由香とたまに電話して、毎日バイトに行って、ただその繰り返し。

 物心ついてからこんなにも飛鳥の顔みてないのって、初めてなんじゃないかと思う。今は学校もないし…。

 ベッドの上でうつぶせになっていろいろ考える。あたしがどうしたいのかなんて、そんなのは初めから分かってるの。ただただ、飛鳥と一緒にいたいだけ。今まで通り、これからも。

 それだけのことがどうしてこんなに難しいんだろう。

 あの日、あたしじゃない誰かにクレープを買ってあげてた飛鳥が頭に思い浮かぶ。思い浮かべたくないのに。でもあたしの中の最新の飛鳥はあの飛鳥なのだから、どうしようもない。


 そんな時だった。携帯が鳴った。見ると、シフト交換とかの業務連絡用にバイト先の人たちと連絡先交換した内の一人からだった。

「んんー?…えっと、明日シフト変わってもらうことできますか、とな」

 正直明日は3日ぶりの休みだったので、体は休みたい。でも、家にいたら家の用事でこき使われるのは目に見えているし、何より予定していた用事もない。バイトに行ったらお金でる。…仕事してたら、知らない誰かと一緒にいる飛鳥のこと想像しなくてすむ。

「出て、あげますか」

 結局あたしは、4日連続勤務することを了承するしかなかったのだった。




「おはようございまーす」

 昼から夜までのシフトで出勤したあたしは、例のハンカチ貸してくれた先輩も更衣室にいるのをみてちょっとだけテンションが上がった。先輩だし年上なのだけど、ここしばらくのあたしの癒しになってくれているからだ。

「せんぱーい」

「あ、瑠衣ちゃんおはよう。今日は……やっぱり目赤いね」

 あたしを見るなりそういった先輩は、自分よりちょっとだけ位置が高いあたしの頭に手を置いて、ふわふわとなでてくれた。

 「……和泉先輩、それ余計に目赤くなっちゃいます」

 苦笑いしながら言うと、先輩は難しい顔をして手を離した。どうしたらいいのかわからないって感じだ。―――ここ最近のあたしと一緒。

「へへ…、でも、ありがとうございます。ちょっとは元気出ました」

「それなら、よかったけど」

 まだ難しそうな顔してる先輩をみて、それなら、とあたしは思った。

「そんなに、気にしないでください。でも、もしどうしても気にしてくれるなら―――」

「ん」

「今日あがったら、一緒にご飯行きませんか。あたしの話…聞いてくれますか」

 そういうと、先輩は一瞬少しだけあたしの瞳を見つめた後、「うん」とやさしく微笑んでくれた。




「先輩は…その、彼氏さんいるんですよね」

 お仕事終了後、あたしたちは近くのファミレスに来ていた。バイトが終わる時間がちょう

ど遅めの晩ごはんの時間になるからだ。歩道が見える窓際の席に陣取って、料理を注文する。まってる間にあたしは話を振った。

「か…、そ、そうなるかな」

「?この前も思ったけど、なんでそんなに歯切れ悪いんですか?」

 以前彼氏という単語を使った時もどもっていたのを思い出して、不思議に思って聞いてみた。

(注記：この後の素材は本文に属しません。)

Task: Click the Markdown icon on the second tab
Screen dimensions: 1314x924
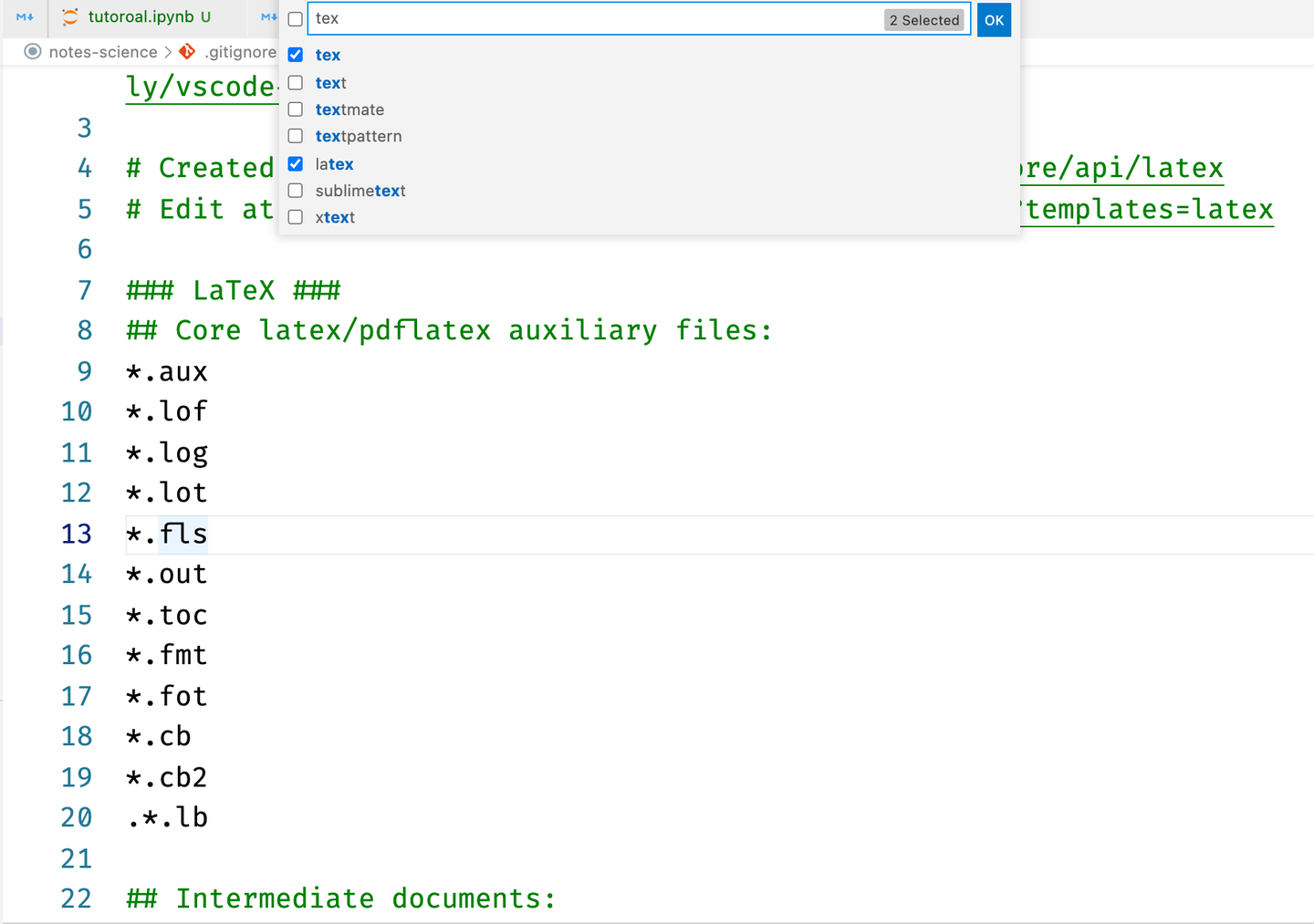Action: click(x=270, y=16)
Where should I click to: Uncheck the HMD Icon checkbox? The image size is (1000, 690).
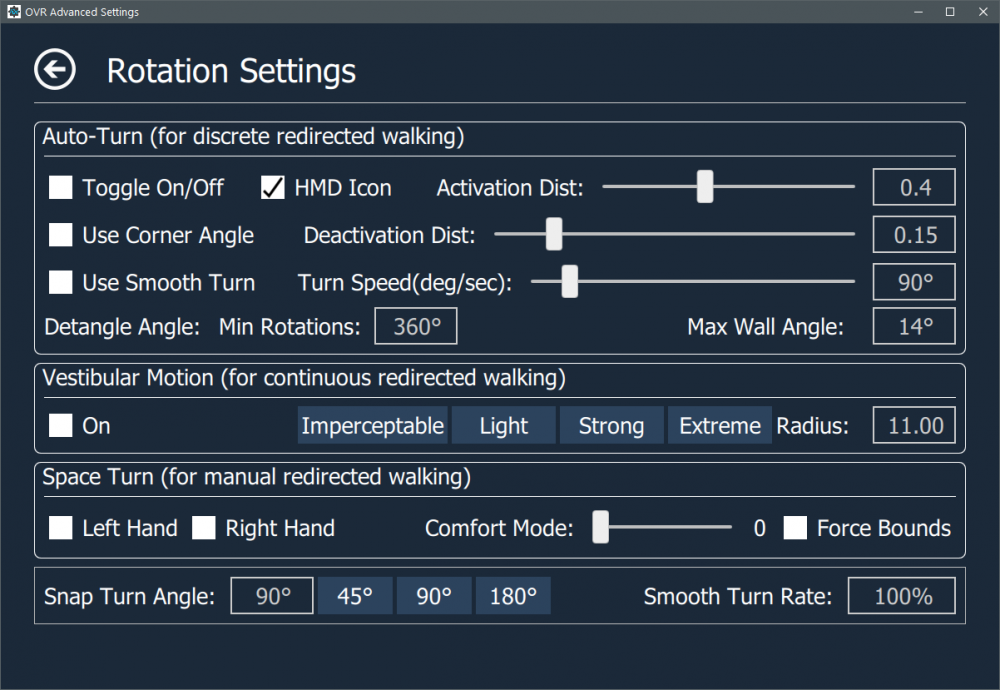tap(273, 187)
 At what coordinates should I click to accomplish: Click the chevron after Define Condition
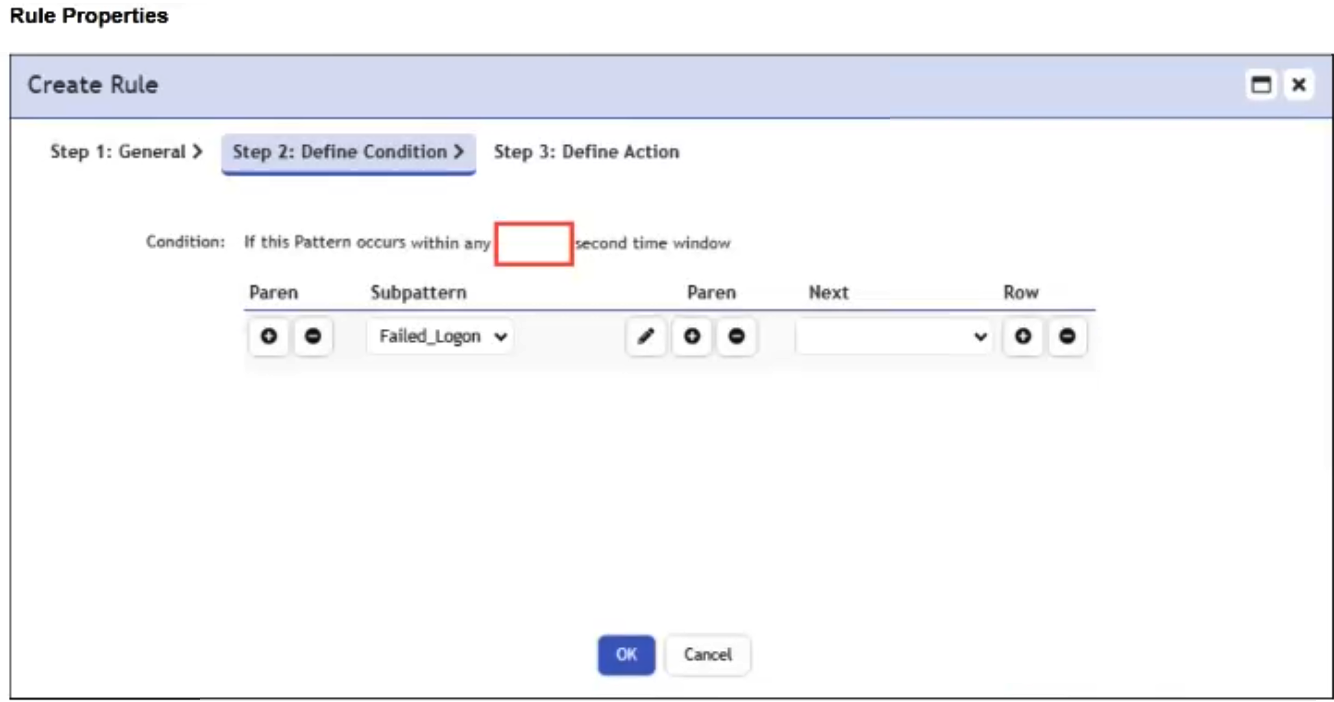pyautogui.click(x=459, y=152)
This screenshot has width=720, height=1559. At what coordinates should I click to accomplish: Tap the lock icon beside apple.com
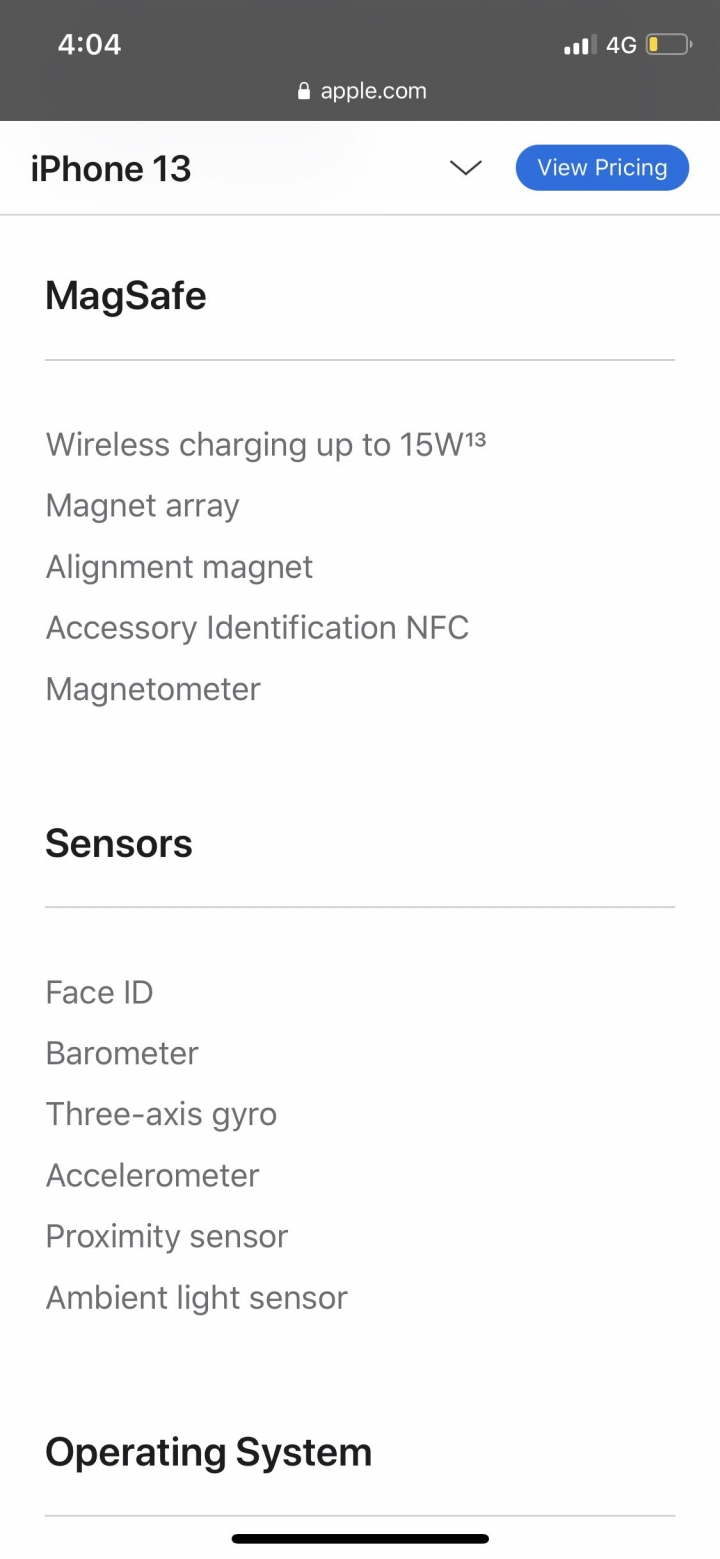tap(305, 91)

「なんか、あたしにとってはそんな簡単に一言で表せる存在じゃないから…でも、一般的に見たらそういうことになるのかと思って」

 照れたような、困ったような。そんな感じで先輩はその人のことを話す。あたしも一度だけ見たことがある先輩の彼氏の横顔を思い浮かべる。

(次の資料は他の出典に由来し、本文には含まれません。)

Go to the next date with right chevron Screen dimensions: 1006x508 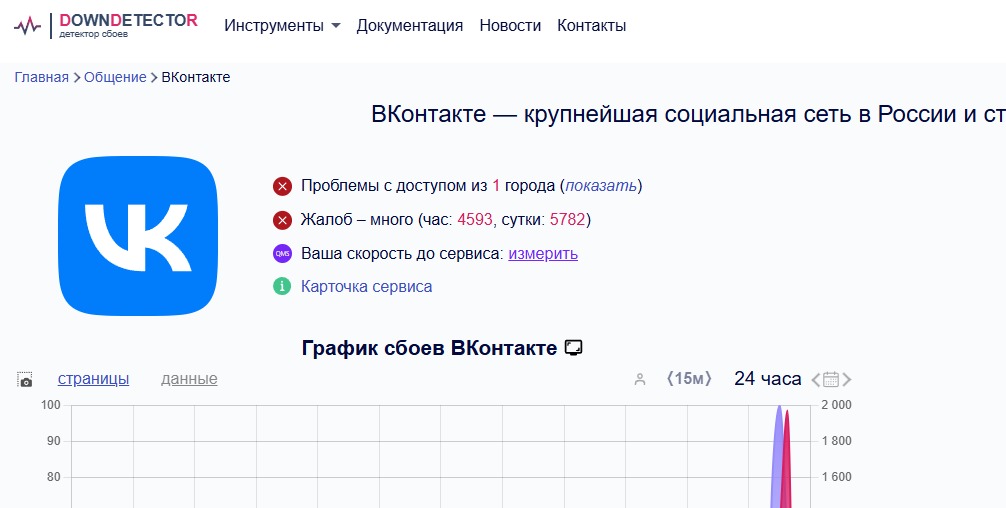point(847,380)

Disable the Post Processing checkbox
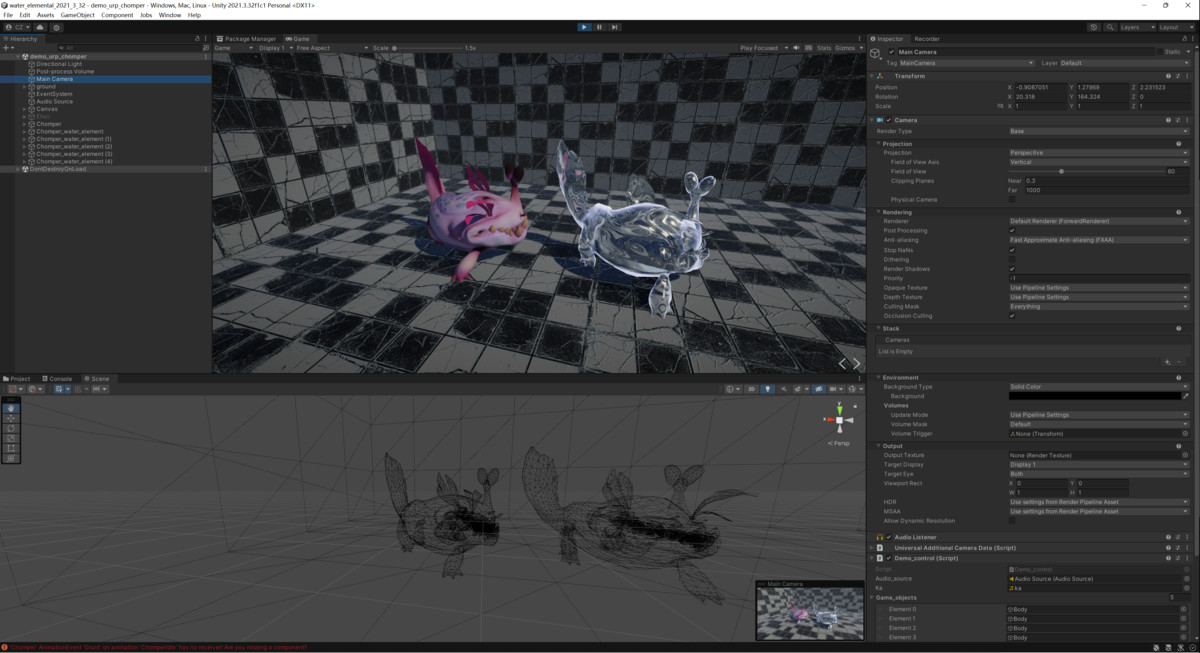point(1012,231)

「そういうことになりますよーっ。この前も迎えきてくれてましたよね」

 先輩はこくっと頷く。

「心配しすぎなんだよ」

いいなぁ。あたしも、こんな状態じゃなかったら心配した飛鳥が迎えに来てくれたりしてたのかな。あ、でも、そもそも喧嘩してなかったらバイトしようなんてならなかったから、前提からして成り立たないか。

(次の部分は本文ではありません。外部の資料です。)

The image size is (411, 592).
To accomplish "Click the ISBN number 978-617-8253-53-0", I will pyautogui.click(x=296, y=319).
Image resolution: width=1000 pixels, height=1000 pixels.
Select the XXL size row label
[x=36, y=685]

「その、瑠衣ちゃん。もしかして悩んでることは、恋愛に絡むことなの」

「う…そうなんです」

 白状すると、先輩はわかりやすく困り顔になった。

「あの、あたし役に立たなかったらごめんね。年齢は上かもしれないけど、そういう経験はあんまり豊富じゃないんだ…」

「でも、今幸せですよね」

「それは―――、」

「あっ、答えなくても大丈夫です!その人のこと話す表情みてればわかりますよー」

 恥ずかしそうに下を向く先輩。それを見ながら、あたしは本題を切り出す。

「ところで、和泉先輩は―――」

 その人とどこまでいってますか。

 思い切って小声で本題に触れてみた。

「どっ、どこまでっていうのはその、そういう意味で合ってるの」

「はい。ばっちり合ってます。なんで答えてください。じゃないとあたしまた泣いちゃいます」

「えぇっ」

 うーん、すごい驚かれてるけど、畳みかけちゃえ!

「それに関わることなんです。あたしの悩み」

 うっ、思い出したらまた胸が痛んできた。傷ついた飛鳥の顔がよぎる。

「…どういうこと?」

 ―――そうしてあたしは、さかのぼってこれまでの経緯を話し出した。